— TASK INSTRUCTIONS —
Please copy, without any change, the lines of the material between the line holding "cords (1023, 556)" and the line holding "The width and height of the page", inclusive.

— PROVIDED DATA —
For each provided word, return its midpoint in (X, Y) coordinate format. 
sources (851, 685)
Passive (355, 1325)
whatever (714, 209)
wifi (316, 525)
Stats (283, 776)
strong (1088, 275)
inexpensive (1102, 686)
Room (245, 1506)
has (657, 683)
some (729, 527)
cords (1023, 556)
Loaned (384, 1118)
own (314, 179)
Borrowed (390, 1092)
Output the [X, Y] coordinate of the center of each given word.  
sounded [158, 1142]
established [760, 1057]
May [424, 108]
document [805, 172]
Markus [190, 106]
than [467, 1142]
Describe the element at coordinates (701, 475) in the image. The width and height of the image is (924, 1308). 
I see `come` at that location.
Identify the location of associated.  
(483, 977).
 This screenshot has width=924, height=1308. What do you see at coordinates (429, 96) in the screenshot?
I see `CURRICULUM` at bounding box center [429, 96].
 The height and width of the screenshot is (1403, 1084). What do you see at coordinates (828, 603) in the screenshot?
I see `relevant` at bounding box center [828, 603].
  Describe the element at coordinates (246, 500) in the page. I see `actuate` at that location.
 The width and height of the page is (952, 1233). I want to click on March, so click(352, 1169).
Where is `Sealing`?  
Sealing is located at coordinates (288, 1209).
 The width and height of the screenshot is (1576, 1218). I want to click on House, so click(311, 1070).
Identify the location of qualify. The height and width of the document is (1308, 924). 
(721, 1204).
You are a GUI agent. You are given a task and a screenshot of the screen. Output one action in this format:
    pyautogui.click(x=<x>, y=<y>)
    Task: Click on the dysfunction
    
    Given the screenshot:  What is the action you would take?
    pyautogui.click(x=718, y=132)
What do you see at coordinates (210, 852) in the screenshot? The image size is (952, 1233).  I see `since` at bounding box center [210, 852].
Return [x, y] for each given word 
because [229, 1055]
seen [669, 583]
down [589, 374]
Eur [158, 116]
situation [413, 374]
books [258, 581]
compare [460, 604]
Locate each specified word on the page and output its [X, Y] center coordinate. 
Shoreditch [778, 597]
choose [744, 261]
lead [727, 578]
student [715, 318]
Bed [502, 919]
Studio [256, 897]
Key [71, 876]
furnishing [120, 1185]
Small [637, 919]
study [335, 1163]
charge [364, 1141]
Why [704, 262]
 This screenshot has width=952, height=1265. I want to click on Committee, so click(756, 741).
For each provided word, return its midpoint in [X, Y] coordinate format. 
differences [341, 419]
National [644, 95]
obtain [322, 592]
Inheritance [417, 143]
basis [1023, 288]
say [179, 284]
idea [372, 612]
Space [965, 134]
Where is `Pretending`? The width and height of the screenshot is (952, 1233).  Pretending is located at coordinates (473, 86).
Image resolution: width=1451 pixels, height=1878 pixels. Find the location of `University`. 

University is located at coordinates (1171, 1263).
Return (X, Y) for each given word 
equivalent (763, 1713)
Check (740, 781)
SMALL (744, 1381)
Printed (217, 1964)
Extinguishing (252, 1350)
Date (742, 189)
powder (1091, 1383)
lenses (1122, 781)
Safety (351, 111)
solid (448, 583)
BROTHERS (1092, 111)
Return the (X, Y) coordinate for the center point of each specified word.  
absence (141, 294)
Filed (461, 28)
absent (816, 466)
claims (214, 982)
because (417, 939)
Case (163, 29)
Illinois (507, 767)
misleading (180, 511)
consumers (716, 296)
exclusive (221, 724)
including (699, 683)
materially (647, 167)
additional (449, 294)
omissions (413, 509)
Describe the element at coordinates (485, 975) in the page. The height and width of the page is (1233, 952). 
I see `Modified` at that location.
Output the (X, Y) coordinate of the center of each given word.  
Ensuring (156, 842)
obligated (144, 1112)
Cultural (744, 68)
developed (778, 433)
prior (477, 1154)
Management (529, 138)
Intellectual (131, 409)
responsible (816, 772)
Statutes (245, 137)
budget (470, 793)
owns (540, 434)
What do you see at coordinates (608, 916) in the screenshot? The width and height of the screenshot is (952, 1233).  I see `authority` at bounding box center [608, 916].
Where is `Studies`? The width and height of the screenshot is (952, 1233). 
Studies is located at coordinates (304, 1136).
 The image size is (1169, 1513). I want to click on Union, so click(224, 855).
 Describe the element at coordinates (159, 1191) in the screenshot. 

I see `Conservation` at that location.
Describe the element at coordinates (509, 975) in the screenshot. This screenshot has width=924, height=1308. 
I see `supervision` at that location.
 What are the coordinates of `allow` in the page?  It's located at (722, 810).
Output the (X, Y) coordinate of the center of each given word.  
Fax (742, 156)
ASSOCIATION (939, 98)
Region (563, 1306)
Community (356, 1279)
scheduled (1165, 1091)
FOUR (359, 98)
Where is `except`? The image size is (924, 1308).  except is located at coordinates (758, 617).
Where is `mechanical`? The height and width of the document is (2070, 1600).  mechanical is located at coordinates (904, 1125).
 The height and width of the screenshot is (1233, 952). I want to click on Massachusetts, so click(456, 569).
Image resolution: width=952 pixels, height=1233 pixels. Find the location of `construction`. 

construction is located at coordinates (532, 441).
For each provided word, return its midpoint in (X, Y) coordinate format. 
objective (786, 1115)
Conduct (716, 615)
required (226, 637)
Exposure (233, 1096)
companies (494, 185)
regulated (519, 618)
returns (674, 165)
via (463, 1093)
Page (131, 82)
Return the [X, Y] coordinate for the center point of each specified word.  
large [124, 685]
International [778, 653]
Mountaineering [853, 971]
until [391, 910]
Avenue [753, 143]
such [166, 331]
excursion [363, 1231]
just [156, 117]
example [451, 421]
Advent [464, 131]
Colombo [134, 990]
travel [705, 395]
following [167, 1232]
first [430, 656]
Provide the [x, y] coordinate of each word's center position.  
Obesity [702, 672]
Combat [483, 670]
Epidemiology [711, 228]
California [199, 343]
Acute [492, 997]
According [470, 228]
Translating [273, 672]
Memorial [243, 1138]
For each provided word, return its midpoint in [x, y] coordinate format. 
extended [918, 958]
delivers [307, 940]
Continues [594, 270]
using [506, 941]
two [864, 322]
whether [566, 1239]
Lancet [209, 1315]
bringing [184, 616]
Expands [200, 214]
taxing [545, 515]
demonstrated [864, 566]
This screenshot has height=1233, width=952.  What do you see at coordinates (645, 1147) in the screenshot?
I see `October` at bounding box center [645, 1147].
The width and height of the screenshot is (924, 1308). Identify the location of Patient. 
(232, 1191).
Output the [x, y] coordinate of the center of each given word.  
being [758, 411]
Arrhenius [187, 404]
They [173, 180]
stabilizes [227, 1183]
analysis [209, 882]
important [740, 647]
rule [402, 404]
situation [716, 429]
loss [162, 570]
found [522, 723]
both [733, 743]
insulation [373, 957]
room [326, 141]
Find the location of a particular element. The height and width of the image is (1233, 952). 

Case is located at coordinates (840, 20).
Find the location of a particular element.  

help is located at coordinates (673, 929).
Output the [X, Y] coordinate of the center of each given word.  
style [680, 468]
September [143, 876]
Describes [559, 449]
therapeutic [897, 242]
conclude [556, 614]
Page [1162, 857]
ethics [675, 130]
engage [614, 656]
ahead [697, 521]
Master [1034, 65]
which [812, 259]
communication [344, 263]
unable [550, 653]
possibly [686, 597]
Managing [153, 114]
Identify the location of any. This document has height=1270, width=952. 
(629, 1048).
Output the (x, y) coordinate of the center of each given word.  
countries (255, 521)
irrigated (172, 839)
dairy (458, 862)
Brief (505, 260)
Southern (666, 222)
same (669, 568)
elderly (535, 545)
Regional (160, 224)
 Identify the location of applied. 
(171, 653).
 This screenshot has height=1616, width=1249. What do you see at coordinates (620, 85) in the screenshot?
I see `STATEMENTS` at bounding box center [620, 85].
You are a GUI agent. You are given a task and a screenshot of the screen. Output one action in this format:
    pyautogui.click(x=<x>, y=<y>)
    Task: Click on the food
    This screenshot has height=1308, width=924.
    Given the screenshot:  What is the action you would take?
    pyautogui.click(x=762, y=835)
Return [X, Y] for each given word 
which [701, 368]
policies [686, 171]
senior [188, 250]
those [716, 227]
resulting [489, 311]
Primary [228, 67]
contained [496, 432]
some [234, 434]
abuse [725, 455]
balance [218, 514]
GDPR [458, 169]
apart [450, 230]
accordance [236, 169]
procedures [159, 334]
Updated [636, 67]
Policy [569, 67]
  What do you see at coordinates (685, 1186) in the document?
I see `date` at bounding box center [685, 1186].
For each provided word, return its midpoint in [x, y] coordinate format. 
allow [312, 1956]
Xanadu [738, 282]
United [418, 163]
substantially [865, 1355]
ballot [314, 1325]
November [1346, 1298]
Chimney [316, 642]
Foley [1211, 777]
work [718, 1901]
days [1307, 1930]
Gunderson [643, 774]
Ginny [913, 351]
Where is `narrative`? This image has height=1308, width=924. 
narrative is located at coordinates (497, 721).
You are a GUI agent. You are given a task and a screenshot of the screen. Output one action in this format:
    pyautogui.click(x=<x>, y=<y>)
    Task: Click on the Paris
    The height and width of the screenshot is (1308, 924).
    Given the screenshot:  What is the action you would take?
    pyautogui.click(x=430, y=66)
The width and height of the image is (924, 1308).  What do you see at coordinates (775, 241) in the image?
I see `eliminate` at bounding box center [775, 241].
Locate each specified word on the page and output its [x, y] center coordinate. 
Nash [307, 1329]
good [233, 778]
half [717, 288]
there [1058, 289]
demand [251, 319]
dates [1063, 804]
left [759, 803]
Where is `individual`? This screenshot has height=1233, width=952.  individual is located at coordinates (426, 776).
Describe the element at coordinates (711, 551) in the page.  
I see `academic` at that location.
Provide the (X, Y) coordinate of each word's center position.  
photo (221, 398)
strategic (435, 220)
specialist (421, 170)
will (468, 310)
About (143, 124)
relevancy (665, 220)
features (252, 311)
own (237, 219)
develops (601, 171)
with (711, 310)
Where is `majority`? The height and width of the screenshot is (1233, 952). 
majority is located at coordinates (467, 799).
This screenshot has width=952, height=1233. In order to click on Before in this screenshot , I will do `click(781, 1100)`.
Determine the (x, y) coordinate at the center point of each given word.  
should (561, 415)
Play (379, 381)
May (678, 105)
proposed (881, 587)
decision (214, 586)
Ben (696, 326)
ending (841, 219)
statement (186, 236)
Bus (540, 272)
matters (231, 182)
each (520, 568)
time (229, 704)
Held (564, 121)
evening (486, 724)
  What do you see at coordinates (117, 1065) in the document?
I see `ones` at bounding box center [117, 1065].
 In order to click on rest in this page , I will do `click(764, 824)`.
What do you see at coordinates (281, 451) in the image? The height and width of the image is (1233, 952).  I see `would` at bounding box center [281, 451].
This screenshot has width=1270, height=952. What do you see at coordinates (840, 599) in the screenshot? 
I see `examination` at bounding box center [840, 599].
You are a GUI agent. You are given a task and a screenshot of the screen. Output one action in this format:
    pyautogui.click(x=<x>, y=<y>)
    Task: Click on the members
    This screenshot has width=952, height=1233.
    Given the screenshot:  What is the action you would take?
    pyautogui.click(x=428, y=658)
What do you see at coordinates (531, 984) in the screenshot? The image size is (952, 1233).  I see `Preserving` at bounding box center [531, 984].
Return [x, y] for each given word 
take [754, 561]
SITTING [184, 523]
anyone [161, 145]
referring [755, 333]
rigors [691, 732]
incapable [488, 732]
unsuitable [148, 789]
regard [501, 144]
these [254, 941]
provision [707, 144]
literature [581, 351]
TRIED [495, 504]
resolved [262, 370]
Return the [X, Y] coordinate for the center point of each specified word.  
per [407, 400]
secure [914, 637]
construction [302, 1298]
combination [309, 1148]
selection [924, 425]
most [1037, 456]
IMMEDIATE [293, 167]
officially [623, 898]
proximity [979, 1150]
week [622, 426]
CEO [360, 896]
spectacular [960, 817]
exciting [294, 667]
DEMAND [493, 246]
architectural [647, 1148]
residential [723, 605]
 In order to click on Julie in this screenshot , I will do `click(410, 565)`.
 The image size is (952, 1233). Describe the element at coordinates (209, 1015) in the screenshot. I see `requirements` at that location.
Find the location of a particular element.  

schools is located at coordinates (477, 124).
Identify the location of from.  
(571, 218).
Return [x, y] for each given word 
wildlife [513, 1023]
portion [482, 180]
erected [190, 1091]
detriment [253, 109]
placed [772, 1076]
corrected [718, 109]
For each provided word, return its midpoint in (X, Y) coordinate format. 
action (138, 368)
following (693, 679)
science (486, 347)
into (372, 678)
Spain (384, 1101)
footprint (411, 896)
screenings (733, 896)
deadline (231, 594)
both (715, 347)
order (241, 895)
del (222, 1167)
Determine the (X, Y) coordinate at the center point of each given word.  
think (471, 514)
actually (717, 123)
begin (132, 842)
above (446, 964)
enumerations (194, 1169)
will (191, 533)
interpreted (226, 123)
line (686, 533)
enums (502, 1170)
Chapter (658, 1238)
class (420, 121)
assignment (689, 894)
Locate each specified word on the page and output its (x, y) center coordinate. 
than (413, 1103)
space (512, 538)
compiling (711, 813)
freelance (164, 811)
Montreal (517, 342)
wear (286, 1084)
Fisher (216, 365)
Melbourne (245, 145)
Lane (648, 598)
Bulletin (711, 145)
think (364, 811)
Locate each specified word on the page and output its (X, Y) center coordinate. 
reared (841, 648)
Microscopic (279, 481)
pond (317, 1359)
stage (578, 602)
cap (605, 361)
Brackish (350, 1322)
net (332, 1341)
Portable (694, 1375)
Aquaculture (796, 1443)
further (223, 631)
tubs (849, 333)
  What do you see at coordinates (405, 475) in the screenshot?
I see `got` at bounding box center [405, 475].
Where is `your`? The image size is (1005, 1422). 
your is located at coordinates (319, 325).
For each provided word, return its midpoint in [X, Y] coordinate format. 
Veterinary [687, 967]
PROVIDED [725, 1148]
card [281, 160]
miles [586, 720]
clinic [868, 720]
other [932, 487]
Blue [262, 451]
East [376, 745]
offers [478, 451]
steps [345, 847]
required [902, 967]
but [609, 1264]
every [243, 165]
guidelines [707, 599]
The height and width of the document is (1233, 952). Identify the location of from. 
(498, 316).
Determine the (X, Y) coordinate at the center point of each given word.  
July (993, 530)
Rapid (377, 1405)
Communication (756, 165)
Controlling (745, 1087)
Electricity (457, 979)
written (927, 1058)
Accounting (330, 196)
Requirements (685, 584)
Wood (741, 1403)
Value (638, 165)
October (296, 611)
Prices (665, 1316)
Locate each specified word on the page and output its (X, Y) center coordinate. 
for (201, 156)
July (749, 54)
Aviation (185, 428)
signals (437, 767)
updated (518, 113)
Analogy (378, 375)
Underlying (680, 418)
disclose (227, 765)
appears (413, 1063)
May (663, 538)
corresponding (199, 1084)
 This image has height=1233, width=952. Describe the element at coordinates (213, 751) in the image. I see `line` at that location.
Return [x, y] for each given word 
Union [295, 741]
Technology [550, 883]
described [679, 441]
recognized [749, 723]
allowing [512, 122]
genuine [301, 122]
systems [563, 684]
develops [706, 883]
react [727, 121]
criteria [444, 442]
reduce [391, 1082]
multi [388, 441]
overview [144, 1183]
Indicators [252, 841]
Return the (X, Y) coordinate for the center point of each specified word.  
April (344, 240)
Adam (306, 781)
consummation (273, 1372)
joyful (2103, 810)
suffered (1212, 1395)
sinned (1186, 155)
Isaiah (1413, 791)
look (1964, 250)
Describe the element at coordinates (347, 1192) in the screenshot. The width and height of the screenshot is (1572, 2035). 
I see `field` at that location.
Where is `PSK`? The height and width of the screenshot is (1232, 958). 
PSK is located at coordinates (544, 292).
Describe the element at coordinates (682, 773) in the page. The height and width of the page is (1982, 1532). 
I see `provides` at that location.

— ANSWER TO THIS PROBLEM —
cords (1023, 556)
Loaned (384, 1118)
own (314, 179)
Borrowed (390, 1092)
Output the [X, Y] coordinate of the center of each given word.  
sounded [158, 1142]
established [760, 1057]
May [424, 108]
document [805, 172]
Markus [190, 106]
than [467, 1142]
Describe the element at coordinates (701, 475) in the image. The width and height of the image is (924, 1308). 
I see `come` at that location.
Identify the location of associated.  
(483, 977).
 This screenshot has width=924, height=1308. What do you see at coordinates (429, 96) in the screenshot?
I see `CURRICULUM` at bounding box center [429, 96].
 The height and width of the screenshot is (1403, 1084). What do you see at coordinates (828, 603) in the screenshot?
I see `relevant` at bounding box center [828, 603].
  Describe the element at coordinates (246, 500) in the page. I see `actuate` at that location.
 The width and height of the page is (952, 1233). I want to click on March, so click(352, 1169).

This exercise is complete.